Bots post a bunch of nonsense topics and usually they're in another language too.
It ranges from fake passports,to fake money or they'll comment on your profile telling you to go look at something for no reason.


----------



## Gem-Wolf (May 20, 2016)

Wither said:


> The accounts that post the spam threads are bots.
> I don't see the issue, explain?


I was just confused by what Azrion/Zhalo was saying. There is no issue I'm just unfamiliar with bots.



Samandriel Morningstar said:


> Bots post a bunch of nonsense topics and usually they're in another language too.
> It ranges from fake passports,to fake money or they'll comment on your profile telling you to go look at something for no reason.


Ahhhhhh ok now I understand  thanks


----------



## Samandriel Morningstar (May 20, 2016)

Gem-Wolf said:


> I was just confused by what Samandriel was saying. There is no issue I'm just unfamiliar with bots.
> 
> 
> Ahhhhhh ok now I understand  thanks




By what I was saying?
That was my first post on this topic xD;
But you're welcome.


----------



## Gem-Wolf (May 20, 2016)

Samandriel Morningstar said:


> By what I was saying?
> That was my first post on this topic xD;
> But you're welcome.


lol obviously I typed the wrong name by mistake I'll edit that. Sorry xxx


----------



## Samandriel Morningstar (May 20, 2016)

Gem-Wolf said:


> lol obviously I typed the wrong name by mistake I'll edit that. Sorry xxx



It's all good,I'm just messin'


----------



## darkkoon (May 20, 2016)

Umm... I realise you're probably busy dealing with the hack thing, but the spammers are filling up this forum.


----------



## Jeffron (May 20, 2016)

darkkoon said:


> Umm... I realise you're probably busy dealing with the hack thing, but the spammers are filling up this forum.


I noticed it to.


----------



## Wither (May 20, 2016)

The bots have been here for weeks. They get rid of them whenever they damn feel like it, which isn't ideal. However, you can simply block them (click their name and click block. Simple. Two clicks.)
You can do their job for them.


----------



## Ragshada (May 20, 2016)

Wither said:


> The bots have been here for weeks. They get rid of them whenever they damn feel like it, which isn't ideal. However, you can simply block them (click their name and click block. Simple. Two clicks.)
> You can do their job for them.


I don't mind blocking them whenever I see them, but the way the site handles with blocking there messages and having pages upon pages that are completely blank is what makes it annoying.


----------



## Wither (May 20, 2016)

Ragshada said:


> I don't mind blocking them whenever I see them, but the way the site handles with blocking there messages and having pages upon pages that are completely blank is what makes it annoying.
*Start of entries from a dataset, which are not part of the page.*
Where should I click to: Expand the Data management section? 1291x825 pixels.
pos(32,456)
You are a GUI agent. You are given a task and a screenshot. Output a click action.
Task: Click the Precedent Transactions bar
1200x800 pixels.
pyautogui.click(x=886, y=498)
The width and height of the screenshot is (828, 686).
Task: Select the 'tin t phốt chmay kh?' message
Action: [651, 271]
I... don't have your issue? When I block them, only their posts vanish, not other's. What exactly do you mean..?


----------



## Ragshada (May 20, 2016)

Take a look at the picture I have posted above.


----------



## Tobia-SIN (May 20, 2016)

The odd thing is, throughout my whole time on fA, I never came across a bot. My question is, how often do spambots appear, and do they hold harmful links?
I remember Deviantart had a "SpamBot attack" a month ago, and they held really harmful links that could hack into your account. That's what happened to a friend of mine.


----------



## Kragith Zedrok (May 20, 2016)

They are legion, was told yesterday that the issue was going to be mitigated, but I'm assuming since the finding of user info lost on the main site the forums aren't on the priority list right now.


----------



## Gem-Wolf (May 20, 2016)

I've gone from seeing none, to seeing loads in just a few hours. The Site Discussion section is just flooded with them now!


----------



## Gem-Wolf (May 20, 2016)

Ragshada said:


> I don't mind blocking them whenever I see them, but the way the site handles with blocking there messages and having pages upon pages that are completely blank is what makes it annoying.


I just blocked them and now all is blank too


----------



## Tobia-SIN (May 20, 2016)

Gem-Wolf said:


> I've gone from seeing none, to seeing loads in just a few hours. The Site Discussion section is just flooded with them now!


Hm, it seems like whoever is behind them has a bit too much free time on their hands I guess.


----------



## Kragith Zedrok (May 20, 2016)

Gem-Wolf said:


> I've gone from seeing none, to seeing loads in just a few hours. The Site Discussion section is just flooded with them now!


Yea, give the bots the attention and they will flood whatever. Their just algorithms looking for key words.


----------



## Wither (May 20, 2016)

Ragshada said:


> Take a look at the picture I have posted above.


Oh. I use Recent posts, and that doesn't have the issue. However, checking the individual sections yields the same results. It seems they still take up slots despite being hidden. Nothing i can help with, sorry. 
That is annoying :c


----------



## Kragith Zedrok (May 20, 2016)

Id offer my help, but would probably just clean it up and close registration.


----------



## Tobia-SIN (May 20, 2016)

Kragith Zedrok said:


> Yea, give the bots the attention and they will flood whatever. Their just algorithms looking for key words.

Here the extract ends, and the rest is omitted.